Make your own Healthy Pumpkin Spice Syrup in 15 minutes. It’s perfect for making homemade pumpkin spice lattes or drizzling it over pancakes and waffles! It’s dairy-free, vegan, and refined sugar-free.
Want more pumpkin recipes? Here are 30+ of my favorite healthy pumpkin recipes!

Meet my new fall staple: healthy pumpkin spice syrup! I’ve been using this vegan, refined sugar-free pumpkin syrup in my coffee every day since I first made it. It’s a new staple around here—flavorful, super easy to make in less than 15 minutes, with only six ingredients, and hard to mess up.
This pumpkin syrup uses real pumpkin puree, not just the spices, and it’s made without white processed sugar!
Do you know what’s in the Starbucks pumpkin spice syrup? It’s, well, not a great list of ingredients:
Sugar, Condensed Skim Milk, Pumpkin Puree, Contains 2 Or Less Of Fruit And Vegetable Juice For Color, Natural Flavors, Annatto, Salt, Potassium Sorbate, from Starbucks

With this homemade pumpkin syrup, you can make your own better-for-you pumpkin spice lattes at home, and they are so delicious. It’s the best way to upgrade your morning coffee and the best way to use up any leftover pumpkin puree you may have from other pumpkin recipes.
You can make your own pumpkin spice syrup in the time it would take you to drive to the nearest Starbucks!
Want more delicious warm fall and winter drinks?

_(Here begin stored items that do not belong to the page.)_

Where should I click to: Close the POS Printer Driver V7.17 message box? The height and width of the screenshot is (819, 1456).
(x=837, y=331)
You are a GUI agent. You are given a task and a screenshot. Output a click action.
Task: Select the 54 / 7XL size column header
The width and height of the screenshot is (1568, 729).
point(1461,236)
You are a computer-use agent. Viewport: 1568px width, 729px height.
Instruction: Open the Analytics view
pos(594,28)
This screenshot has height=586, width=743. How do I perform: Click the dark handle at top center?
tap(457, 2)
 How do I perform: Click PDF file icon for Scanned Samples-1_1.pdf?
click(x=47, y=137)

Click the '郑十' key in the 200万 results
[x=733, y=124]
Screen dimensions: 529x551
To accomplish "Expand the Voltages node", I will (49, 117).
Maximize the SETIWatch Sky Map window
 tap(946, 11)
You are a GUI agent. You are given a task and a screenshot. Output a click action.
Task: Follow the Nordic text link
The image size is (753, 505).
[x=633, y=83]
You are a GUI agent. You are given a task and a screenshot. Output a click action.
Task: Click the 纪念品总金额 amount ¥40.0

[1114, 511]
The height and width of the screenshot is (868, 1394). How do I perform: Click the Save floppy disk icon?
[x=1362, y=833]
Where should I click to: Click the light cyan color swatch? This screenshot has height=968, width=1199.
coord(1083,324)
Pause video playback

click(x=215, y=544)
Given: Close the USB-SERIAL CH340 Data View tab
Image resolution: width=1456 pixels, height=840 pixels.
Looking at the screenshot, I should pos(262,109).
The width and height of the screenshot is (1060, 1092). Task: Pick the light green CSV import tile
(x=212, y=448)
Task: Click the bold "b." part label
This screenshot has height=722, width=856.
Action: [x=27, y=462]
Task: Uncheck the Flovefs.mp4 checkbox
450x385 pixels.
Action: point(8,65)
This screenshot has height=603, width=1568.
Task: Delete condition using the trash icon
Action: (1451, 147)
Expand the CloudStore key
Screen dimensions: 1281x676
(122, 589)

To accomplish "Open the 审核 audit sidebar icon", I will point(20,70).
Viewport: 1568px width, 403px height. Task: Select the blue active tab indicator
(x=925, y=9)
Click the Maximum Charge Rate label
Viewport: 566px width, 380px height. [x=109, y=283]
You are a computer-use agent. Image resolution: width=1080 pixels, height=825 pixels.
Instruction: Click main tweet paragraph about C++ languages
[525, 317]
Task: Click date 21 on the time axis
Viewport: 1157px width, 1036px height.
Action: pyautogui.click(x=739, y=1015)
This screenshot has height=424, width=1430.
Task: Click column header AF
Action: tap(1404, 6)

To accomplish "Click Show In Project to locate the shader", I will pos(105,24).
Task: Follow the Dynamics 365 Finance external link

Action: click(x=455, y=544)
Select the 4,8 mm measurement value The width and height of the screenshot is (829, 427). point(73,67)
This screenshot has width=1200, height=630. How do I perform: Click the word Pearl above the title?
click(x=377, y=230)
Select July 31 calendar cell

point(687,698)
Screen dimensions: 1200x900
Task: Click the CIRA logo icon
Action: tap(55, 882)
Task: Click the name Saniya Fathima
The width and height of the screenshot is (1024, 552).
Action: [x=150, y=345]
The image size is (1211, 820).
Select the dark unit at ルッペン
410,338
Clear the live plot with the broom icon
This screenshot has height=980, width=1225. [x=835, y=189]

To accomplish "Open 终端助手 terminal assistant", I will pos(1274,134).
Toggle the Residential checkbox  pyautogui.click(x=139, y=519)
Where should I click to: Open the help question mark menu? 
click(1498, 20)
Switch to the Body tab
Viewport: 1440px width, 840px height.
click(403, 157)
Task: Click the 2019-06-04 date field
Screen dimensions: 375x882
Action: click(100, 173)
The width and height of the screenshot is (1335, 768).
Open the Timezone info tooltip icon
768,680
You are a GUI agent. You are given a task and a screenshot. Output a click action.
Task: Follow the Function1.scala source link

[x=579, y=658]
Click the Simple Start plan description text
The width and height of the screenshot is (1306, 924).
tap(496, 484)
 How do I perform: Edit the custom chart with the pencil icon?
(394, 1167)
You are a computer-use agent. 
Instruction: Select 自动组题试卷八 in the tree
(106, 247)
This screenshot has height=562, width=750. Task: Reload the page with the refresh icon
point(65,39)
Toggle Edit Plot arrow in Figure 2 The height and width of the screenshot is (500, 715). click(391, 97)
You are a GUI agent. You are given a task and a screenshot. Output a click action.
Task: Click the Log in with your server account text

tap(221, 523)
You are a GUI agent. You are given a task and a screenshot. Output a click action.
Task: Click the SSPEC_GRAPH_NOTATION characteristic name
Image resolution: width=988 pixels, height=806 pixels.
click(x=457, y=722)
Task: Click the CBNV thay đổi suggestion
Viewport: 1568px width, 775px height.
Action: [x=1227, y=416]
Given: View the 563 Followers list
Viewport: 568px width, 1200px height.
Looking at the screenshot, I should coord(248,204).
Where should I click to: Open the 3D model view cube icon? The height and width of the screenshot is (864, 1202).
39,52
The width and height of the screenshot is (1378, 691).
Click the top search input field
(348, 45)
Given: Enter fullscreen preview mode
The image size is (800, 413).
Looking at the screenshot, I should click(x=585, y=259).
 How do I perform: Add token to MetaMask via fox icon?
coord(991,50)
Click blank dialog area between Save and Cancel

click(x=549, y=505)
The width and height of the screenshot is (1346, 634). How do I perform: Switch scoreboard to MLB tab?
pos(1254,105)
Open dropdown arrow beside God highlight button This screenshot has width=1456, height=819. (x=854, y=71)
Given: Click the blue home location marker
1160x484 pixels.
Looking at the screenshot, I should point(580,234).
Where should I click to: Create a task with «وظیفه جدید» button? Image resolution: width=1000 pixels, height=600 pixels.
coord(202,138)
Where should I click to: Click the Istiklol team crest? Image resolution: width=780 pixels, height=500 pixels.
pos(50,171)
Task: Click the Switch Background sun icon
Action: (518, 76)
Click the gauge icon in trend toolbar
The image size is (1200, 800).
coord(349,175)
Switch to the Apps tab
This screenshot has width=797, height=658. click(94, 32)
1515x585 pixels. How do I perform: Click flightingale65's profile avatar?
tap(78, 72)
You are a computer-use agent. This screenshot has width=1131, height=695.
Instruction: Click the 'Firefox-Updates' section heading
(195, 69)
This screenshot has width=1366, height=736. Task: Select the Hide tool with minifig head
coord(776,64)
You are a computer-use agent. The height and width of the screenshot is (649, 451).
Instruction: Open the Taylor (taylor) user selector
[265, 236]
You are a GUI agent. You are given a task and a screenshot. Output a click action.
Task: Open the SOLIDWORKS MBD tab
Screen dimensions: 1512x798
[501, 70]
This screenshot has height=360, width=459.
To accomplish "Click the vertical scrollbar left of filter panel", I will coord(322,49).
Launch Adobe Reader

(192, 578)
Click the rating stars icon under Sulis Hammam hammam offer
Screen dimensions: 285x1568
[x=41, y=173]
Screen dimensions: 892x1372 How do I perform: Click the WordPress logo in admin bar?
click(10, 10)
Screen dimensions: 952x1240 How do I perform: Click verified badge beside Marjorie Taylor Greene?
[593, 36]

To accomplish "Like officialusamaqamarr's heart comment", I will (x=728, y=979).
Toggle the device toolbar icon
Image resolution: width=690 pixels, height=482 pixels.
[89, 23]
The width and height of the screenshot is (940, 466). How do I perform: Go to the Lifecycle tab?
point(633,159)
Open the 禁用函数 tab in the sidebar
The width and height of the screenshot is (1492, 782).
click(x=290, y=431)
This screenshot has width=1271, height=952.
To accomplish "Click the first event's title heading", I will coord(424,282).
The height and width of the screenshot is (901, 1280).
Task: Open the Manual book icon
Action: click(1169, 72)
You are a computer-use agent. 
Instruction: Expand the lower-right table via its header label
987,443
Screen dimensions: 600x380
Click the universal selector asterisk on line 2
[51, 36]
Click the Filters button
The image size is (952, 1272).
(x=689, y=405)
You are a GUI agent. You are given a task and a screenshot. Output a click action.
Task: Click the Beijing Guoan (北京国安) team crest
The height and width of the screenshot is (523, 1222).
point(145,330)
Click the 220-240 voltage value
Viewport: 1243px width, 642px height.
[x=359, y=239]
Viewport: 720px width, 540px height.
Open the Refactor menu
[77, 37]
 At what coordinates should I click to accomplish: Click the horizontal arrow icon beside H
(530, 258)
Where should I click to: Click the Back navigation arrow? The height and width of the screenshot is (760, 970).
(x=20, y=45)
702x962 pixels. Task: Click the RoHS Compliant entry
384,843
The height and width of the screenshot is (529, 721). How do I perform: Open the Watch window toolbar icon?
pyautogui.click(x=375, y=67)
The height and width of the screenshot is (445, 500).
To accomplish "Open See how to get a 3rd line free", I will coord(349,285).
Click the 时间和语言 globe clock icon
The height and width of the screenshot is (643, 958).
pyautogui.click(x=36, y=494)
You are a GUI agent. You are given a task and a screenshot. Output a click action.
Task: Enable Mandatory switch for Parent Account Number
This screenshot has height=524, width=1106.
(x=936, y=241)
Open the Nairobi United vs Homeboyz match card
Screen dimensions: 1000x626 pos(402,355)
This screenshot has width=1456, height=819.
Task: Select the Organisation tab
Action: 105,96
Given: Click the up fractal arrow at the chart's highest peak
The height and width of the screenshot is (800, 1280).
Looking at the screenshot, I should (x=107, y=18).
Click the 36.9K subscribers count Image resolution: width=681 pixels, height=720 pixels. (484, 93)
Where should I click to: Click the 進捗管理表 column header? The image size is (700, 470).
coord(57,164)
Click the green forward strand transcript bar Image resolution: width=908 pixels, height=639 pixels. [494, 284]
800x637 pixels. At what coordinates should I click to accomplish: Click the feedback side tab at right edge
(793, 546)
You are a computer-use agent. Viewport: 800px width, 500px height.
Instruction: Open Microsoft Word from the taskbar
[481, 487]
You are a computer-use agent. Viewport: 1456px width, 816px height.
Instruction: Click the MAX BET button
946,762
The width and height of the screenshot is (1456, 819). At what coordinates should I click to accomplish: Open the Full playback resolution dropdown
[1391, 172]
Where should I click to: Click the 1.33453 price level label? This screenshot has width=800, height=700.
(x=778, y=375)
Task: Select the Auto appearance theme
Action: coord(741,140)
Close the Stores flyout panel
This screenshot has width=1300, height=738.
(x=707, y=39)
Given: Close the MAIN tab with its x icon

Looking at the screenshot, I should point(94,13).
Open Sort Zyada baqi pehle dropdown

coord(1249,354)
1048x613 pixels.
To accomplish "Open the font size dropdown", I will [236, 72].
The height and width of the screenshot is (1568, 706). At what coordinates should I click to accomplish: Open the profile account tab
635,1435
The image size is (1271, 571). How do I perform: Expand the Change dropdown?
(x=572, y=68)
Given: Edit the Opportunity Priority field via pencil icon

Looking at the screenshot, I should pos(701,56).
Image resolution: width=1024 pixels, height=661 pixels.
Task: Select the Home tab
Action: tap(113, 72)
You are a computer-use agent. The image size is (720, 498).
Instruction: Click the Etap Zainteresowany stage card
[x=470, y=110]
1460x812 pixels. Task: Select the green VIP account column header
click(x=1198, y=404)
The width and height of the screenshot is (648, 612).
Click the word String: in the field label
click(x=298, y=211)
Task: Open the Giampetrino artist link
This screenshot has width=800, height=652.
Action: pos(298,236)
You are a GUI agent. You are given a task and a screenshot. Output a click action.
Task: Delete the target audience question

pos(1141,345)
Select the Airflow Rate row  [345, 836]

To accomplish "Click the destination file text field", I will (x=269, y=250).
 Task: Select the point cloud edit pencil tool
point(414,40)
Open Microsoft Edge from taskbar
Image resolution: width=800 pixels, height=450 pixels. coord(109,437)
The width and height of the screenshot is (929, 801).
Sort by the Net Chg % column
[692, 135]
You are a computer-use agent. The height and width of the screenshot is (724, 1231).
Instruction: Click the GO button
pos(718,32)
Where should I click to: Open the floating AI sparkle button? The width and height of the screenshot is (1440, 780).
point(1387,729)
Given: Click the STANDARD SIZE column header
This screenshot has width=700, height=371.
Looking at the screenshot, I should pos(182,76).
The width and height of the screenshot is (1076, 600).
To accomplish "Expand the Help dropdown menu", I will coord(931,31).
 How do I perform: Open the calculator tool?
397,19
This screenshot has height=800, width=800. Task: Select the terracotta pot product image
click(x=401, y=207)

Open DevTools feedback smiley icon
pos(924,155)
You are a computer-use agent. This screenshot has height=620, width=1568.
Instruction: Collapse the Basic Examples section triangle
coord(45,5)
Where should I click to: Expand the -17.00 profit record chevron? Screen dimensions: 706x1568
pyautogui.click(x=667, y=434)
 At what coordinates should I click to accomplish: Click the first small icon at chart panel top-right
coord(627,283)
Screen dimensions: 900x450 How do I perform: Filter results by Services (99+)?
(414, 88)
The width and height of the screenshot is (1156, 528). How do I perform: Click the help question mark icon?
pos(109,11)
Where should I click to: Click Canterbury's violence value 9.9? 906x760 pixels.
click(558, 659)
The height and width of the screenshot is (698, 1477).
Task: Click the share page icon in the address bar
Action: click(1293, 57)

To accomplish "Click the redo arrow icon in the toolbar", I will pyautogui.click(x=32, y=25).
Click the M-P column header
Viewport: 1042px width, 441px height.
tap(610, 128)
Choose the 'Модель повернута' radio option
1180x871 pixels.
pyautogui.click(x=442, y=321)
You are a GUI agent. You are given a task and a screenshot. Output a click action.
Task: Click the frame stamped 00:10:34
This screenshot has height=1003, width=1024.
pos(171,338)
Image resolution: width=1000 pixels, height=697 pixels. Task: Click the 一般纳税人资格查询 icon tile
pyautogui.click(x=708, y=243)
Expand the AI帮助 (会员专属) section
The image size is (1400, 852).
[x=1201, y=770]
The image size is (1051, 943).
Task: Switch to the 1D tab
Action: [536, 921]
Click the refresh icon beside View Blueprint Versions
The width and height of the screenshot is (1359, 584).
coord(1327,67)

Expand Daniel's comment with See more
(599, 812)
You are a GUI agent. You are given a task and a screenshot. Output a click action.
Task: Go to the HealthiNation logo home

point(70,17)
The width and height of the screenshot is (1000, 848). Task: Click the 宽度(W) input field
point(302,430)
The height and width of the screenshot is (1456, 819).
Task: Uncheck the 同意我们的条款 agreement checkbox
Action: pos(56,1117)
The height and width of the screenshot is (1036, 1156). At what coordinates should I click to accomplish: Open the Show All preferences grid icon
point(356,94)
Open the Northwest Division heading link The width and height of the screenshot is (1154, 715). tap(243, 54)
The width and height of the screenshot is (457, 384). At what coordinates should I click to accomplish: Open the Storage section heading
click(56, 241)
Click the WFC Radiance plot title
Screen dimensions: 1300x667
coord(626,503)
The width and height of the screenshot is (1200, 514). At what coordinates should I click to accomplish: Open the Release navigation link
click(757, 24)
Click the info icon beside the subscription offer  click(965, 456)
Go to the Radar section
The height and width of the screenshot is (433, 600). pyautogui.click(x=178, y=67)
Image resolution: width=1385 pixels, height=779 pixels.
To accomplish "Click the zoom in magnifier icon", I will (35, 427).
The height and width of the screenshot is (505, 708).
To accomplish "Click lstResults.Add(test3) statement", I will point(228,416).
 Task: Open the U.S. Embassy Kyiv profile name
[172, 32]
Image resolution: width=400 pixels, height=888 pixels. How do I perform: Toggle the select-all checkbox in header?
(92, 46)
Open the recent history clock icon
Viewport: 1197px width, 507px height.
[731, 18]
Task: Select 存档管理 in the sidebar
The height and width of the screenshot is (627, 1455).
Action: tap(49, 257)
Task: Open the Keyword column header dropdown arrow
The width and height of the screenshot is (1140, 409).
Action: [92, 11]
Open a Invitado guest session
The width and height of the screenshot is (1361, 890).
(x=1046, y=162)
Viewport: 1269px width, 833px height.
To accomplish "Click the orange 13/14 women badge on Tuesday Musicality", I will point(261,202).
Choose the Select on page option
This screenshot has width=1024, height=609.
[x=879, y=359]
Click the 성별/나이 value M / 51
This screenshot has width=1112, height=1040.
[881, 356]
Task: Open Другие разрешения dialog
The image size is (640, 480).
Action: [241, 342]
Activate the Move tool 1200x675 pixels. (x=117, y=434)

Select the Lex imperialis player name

You’ll love this homemade apple spice syrup and my favorite gingerbread syrup!

Healthy Pumpkin Spice Syrup Ingredients!
- Canned Pumpkin: Make sure to grab pure pumpkin puree, not pumpkin pie mix, which is pre-spiced and sweetened.
- Maple Syrup: adds a lovely maple flavor to the syrup and provides sweetness, of course.
- Coconut Sugar: It helps give the syrup a nice caramelly texture and flavor. You can leave it out if you prefer a less sweet syrup.
- Pumpkin Pie Spice: Use all the warm spices to enhance the pumpkin. You can also combine cinnamon, nutmeg, and ginger.
- Water: Just enough to thin the syrup out to a pourable consistency.
- Vanilla Extract: for extra flavor.

How to make Homemade Pumpkin Spice Syrup
First, combine the pumpkin purée and spices in a small saucepan. Cook them together for about 1 minute, just to cook off any “canned pumpkin” flavor and enhance the spices a bit.

Next, add the maple syrup, coconut sugar, pumpkin pie spice, and water. Mix to combine and bring to a simmer or low boil for a few minutes, stirring occasionally, until the coconut sugar is dissolved.


It should have a thin, pourable consistency with a slightly caramelly texture. If it’s thickened more than you’d like, add more water. Add vanilla extract and then pour it into a bottle.

How to store homemade pumpkin syrup
I like to store my homemade pumpkin spice syrup in a bottle with a flip top that’s easy to pour without making a big mess.
Store your syrup in the refrigerator for up to three weeks.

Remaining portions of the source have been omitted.